Ros took the detonators, holding them gingerly in their bag. They were no bigger than a ten pence piece, but could cause damage enough to wipe a whole street out if attached to a wad of Semtex. "No sign of any explosives?"
"Not that I can see."
"Whoever turned this place over-" she broke herself off as she recalled something in the bedroom. "Wait there."
She backtracked through the flat, down the hallway, and into the master bedroom again. There, next to the bed, a hastily packed bag. The contents were spilling over the sides, on the very top was a creased photograph showing Darren with his arms wrapped around a smiling Roisin Hicks.
"He was packing his bags, but they're still here," she told Lucas as she re-entered the up-turned living room. "I get the feeling Mr O'Casey hasn't just popped out for a pint of milk, Lucas."
"So." he replied, rocking back on his heels, "you don't think whoever forced their way in here was an over-enthusiastic well-wisher, either?"
She rolled her eyes, and turned back to the room to gather up the laptops, phones and computers. Anything that could shed some light on where their man could have got to. God knows how long it would take them to comb the flat for the evidence they needed.

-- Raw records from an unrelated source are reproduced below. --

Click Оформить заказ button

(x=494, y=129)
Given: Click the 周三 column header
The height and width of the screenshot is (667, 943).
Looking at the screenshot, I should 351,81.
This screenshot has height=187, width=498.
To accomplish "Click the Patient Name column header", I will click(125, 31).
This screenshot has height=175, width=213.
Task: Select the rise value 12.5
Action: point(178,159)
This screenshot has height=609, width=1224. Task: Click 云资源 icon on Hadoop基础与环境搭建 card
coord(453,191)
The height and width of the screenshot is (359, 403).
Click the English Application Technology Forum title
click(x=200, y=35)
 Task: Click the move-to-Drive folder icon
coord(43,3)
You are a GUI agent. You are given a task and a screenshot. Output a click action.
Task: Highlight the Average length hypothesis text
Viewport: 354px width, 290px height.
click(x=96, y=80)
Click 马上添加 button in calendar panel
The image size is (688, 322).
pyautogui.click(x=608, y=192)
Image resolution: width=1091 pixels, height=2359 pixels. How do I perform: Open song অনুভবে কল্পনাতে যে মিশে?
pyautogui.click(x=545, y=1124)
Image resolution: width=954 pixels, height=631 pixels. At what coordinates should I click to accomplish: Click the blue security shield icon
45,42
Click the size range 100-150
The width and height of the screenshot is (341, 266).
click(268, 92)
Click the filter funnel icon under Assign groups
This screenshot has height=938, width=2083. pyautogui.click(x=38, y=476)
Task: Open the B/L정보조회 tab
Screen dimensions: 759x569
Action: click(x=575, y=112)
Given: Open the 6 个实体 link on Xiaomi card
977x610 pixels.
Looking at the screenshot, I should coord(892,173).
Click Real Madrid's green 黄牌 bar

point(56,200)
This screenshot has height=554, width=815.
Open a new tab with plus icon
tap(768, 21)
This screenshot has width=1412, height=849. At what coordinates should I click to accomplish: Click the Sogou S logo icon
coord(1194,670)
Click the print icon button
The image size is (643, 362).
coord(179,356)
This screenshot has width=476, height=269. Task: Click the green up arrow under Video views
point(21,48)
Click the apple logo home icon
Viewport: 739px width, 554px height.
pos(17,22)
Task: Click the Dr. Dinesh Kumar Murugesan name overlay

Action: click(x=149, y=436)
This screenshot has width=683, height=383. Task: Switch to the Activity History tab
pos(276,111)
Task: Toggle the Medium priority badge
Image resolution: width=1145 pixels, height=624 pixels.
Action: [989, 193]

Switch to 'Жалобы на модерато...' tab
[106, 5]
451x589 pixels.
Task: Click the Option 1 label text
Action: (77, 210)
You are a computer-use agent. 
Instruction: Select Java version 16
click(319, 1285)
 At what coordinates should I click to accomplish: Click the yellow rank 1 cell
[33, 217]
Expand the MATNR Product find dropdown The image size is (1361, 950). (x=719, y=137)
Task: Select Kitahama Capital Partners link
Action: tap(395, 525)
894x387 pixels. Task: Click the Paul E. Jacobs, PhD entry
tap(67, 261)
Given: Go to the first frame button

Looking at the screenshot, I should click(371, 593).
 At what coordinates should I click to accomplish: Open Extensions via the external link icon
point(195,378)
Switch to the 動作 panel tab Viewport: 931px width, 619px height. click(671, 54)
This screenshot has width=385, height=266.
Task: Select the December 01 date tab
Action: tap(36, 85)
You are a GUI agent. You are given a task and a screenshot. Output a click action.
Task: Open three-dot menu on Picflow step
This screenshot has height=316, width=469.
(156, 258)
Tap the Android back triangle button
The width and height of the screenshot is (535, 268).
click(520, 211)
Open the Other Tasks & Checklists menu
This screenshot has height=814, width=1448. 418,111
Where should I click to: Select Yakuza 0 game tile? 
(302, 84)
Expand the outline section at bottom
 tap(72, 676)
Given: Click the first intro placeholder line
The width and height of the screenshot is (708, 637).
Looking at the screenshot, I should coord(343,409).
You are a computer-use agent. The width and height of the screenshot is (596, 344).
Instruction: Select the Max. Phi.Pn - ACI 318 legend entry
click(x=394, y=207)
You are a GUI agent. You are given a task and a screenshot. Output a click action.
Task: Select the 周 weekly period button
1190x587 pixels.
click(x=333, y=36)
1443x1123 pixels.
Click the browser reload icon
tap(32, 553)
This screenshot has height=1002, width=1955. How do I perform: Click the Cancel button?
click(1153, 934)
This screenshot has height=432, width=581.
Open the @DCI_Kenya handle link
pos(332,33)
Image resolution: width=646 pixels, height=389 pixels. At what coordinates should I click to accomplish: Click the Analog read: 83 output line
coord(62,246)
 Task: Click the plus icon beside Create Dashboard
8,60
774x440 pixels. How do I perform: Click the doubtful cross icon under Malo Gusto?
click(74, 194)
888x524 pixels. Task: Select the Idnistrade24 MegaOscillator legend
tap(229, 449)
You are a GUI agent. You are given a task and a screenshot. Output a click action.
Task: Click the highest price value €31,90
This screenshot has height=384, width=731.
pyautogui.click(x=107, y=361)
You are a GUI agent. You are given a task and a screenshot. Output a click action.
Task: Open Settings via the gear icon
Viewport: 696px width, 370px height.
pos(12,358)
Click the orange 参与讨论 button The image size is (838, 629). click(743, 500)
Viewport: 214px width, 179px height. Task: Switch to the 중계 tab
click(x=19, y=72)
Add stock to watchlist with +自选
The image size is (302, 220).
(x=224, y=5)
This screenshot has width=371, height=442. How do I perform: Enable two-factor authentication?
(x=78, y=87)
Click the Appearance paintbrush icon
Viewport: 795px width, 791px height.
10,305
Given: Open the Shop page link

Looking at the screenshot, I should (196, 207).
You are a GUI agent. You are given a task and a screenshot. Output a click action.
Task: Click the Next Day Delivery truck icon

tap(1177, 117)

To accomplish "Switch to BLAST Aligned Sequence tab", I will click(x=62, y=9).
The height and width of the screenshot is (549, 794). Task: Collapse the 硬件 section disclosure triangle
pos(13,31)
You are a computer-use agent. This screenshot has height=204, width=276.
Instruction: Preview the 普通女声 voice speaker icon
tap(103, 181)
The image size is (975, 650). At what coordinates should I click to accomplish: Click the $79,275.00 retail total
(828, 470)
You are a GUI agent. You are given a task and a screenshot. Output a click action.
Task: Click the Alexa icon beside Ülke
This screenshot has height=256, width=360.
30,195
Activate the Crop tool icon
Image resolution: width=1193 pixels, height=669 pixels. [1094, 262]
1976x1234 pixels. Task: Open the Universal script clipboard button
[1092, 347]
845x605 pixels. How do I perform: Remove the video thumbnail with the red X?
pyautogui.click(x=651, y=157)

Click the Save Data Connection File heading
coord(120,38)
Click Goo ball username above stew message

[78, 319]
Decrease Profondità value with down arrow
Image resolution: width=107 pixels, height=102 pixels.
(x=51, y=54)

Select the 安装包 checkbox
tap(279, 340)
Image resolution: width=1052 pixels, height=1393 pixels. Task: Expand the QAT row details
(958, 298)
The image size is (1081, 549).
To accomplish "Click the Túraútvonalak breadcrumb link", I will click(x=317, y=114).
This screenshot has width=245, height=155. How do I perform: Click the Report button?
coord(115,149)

The rear doors of the transit van opened, letting in a flood of light that made Darren wince and strain against his bindings. The plasticuffs dug deeper into his wrists, bringing a fresh trickle of blood seeping into the palms of his hands as his captors hauled him out of the van by the armpits, letting his feet drag across the loose gravel path to the water's edge.
Once his eyes had adjusted to the influx of light, he could see they were in London's Dockyards. It was the last remaining mile of dockland that had yet remained untouched by the mauling hands of the architects and urban regenerators. It was that part of the docklands where the ruins of the old British Empire still stood rusting, half immersed in the waters of the Thames and hadn't yet given up the ghost of the past and crumbled into the dirty river. The gateway to the world made redundant by the advent of air travel. The wreckage of cranes, wharfs and even the odd, abandoned ship lay rusting in their long forgotten ports. It was like stepping into an old movie.
He took it all in to distract himself from what was happening two feet behind him. Off in the distance, the sun was setting. The horizon burned golden with the final rays of sun, a flock of geese swooped downwards from the sky, honking noisily and landing in the mudflats a few yards upriver. It felt surreal to him, to be watching the colour drain from the land.
"Still no sign of his detonators?" a man asks. "This is stupid."
Darren was no longer listening, he was lost in the landscape – it looked like a painting. He had forgotten that London could look like that. St Paul's Cathedral was just a silhouette in the distance.
"One more chance to save yourself, O'Casey. Tell us where your detonators are."
Yes, he thinks, the sun set is beautiful. But the place he's going is like the old Empire, it's where the sun never sets. He picks out Westminster Abbey. The grandeur and the squalor always rubbed shoulders in this city; since time immemorial. He's not telling them where the detonators are. They'll kill him anyway, and he just doesn't want them to know.
"Oh, fuck this!"
The gun shot shatters the silence of the dusk, sending the Geese scattering skywards. The velocity of the bullet through his head pitched him forwards, dead before he hits the muddy banks of the Thames.